James Clinton states that the corn was 'the finest he had ever
seen.' Another officer states that there were ears of corn that
measured twenty-two inches in length. The broad valleys of the
Susquehanna, Chenango and Chemung, with their rich fields of
corn, and orchards of apple trees, must have presented to the
soldiers an inviting and attractive appearance, as contrasted
with the sandy soil of New Jersey, and the rocks and harder soil
of Connecticut and Massachusetts. [pp. 27-28]
Town of Berkshire
"The soil of this territory is principally clay--in the
valley of East creek yellow loam, with clay underlying; on the
east, gravelly loam. The valleys and west hills were timbered
with beech, maple, and iron-wood, the east hills with pine and
hemlock." [p. 113]
Town of Candor
"The hills were originally mostly covered with hemlock and
pine, and the valleys with heavy growths of pine, oak, beech and
maple. In instances the pines have reached 175 feet in height
and five feet in diameter, and immense quantities of lumber of
fine quality have been manufactured and sent to market at an
early day from this valley."
[p. 166]
Town of Newark Valley
"The valley of the East Owego Creek, with its natural beauty,
and its advantages for the immediate support of human life, made
it seem an earthly paradise in the estimation of the natives of
the rocky hills of New England; and as the venerable and
honorable David Williams, of Berkshire, feelingly said, on the
ninetieth anniversary of his birth: "Every blow that has been
struck by man in the valley has diminished its beauty, and every
farm in the town, if restored to its primitive state, would be
worth more today than with all the improvements that man has
made here." [1865]
"Through the valley, from the south line of Newark Valley to
the north line of Berkshire, the timber was mostly hardwood, as
beech, birch and maple, with white pines of great size scattered
singly and in groups, with so little undergrowth that very
little preparation was needed to enable a team and sled or cart
to pass from one end to the other, with a moderate load.

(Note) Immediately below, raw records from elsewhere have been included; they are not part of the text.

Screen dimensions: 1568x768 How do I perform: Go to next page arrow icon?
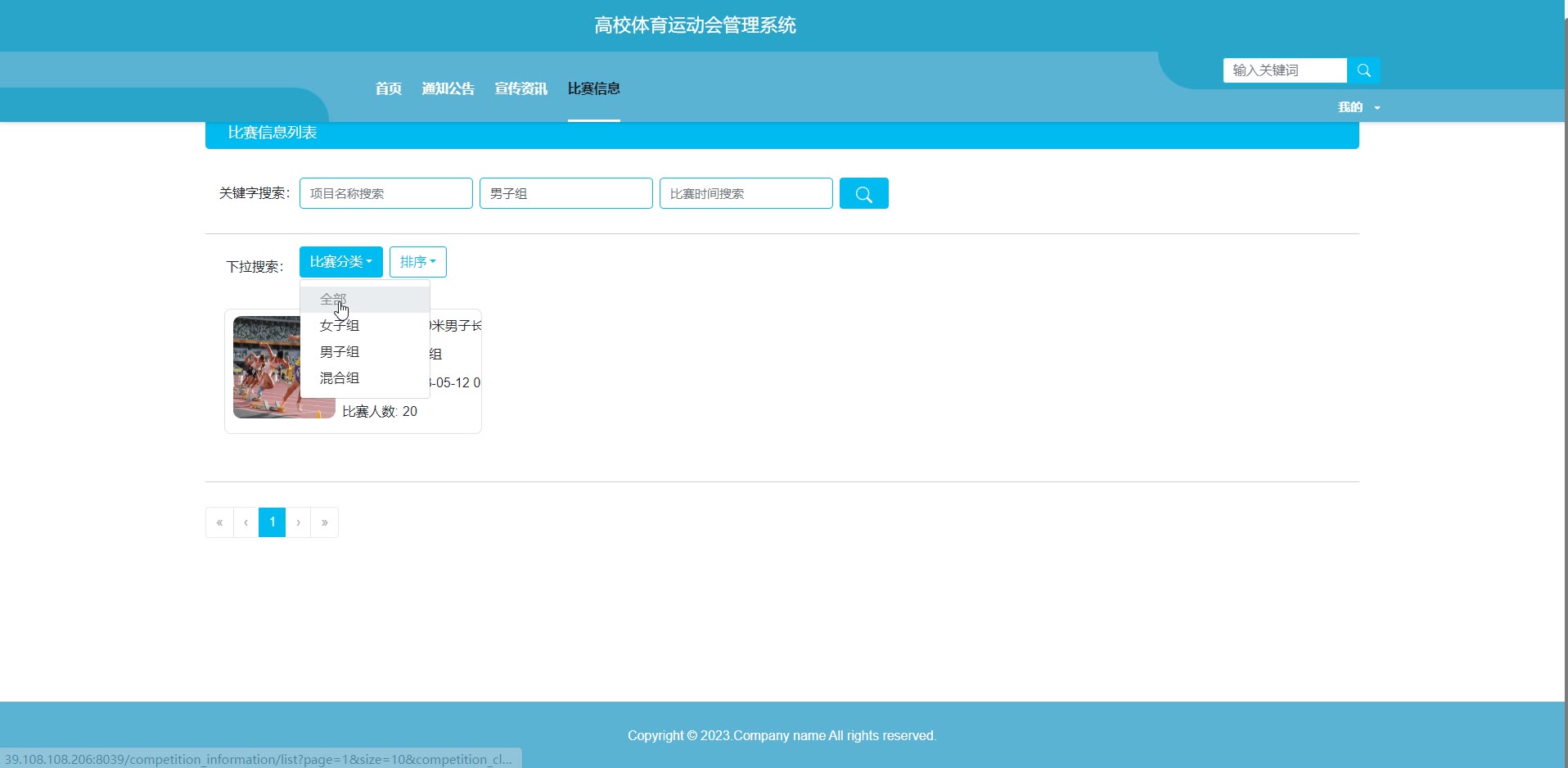click(x=298, y=522)
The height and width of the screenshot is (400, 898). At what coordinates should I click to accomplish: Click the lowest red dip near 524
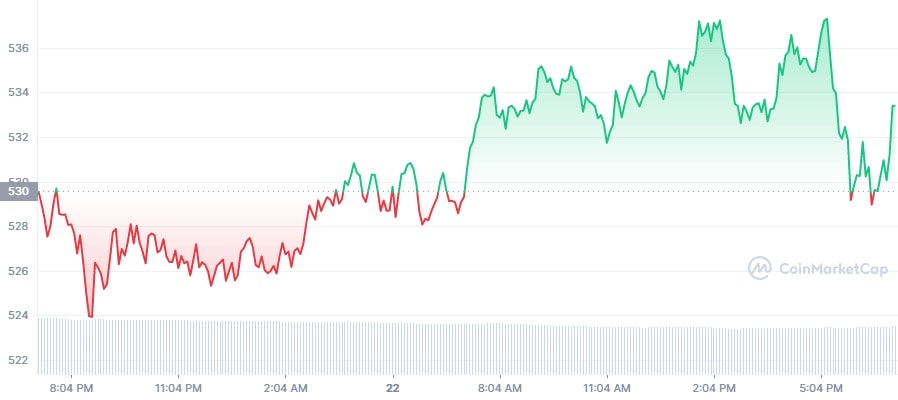click(x=90, y=316)
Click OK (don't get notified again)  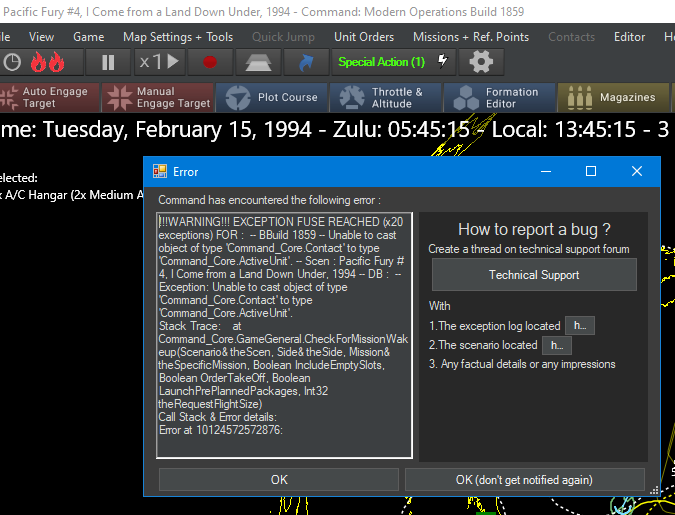tap(524, 480)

"Every pioneer was a hunter, and deer were so plenty that no
one felt a lack of meat, while the streams were so full of trout
and other fish that enough could be taken for a meal in a few
minutes. Even shad were abundant in the Susquehanna river in May
and June, till about 1830 (when the dams built by the State of
Pennsylvania, at Shamokin and Nanticoke, barred their further
passage and destroyed the fisheries), the only drawback to
taking them being the clearness of the water, which enabled the
fish to see and avoid the nets, unless the fishing were done in
the night. Often a bear would be found and killed, so that the
settlers could enjoy a change in their bill of fare.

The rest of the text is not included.